New Know-Your-Customer and Reporting Rules Proposed for Cloud Providers: Five Key Takeaways

Last week, the U.S. Department of Commerce published a notice of proposed rulemaking (NPRM) implementing Executive Orders (EO) 13984 and 14110 to prevent “foreign malicious cyber actors” from accessing U.S. infrastructure as a service products1 (IaaS Rule). The IaaS Rule seeks to strengthen the U.S. government’s ability to track “foreign malicious cyber actors” who have relied on U.S. IaaS products to steal intellectual property and sensitive data, engage in espionage activities, and threaten national security by attacking critical infrastructure.

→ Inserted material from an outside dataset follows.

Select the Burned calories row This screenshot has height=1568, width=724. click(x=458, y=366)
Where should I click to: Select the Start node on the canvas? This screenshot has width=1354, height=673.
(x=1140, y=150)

Specifically, the proposed IaaS Rule does two things:

1) It directs U.S. IaaS providers of U.S.-based or U.S.-owned IaaS products to implement customer identification programs (CIPs) to verify the identities of their foreign customers, including initial and annual reporting on their (and their foreign resellers’) CIPs and any failures to verify foreign accounts. The IaaS Rule also allows for the Department of Commerce to conduct compliance assessments and audit CIPs, grant exemptions to CIP-related requirements, and institute “special measures” against foreign jurisdictions or persons determined to be conducting malicious cyber-enabled activities.

2) It requires U.S. IaaS providers to report transactions with foreign persons for IaaS services worldwide that could result in training large AI models with potential capabilities that could be used in “malicious cyber-enabled activity.”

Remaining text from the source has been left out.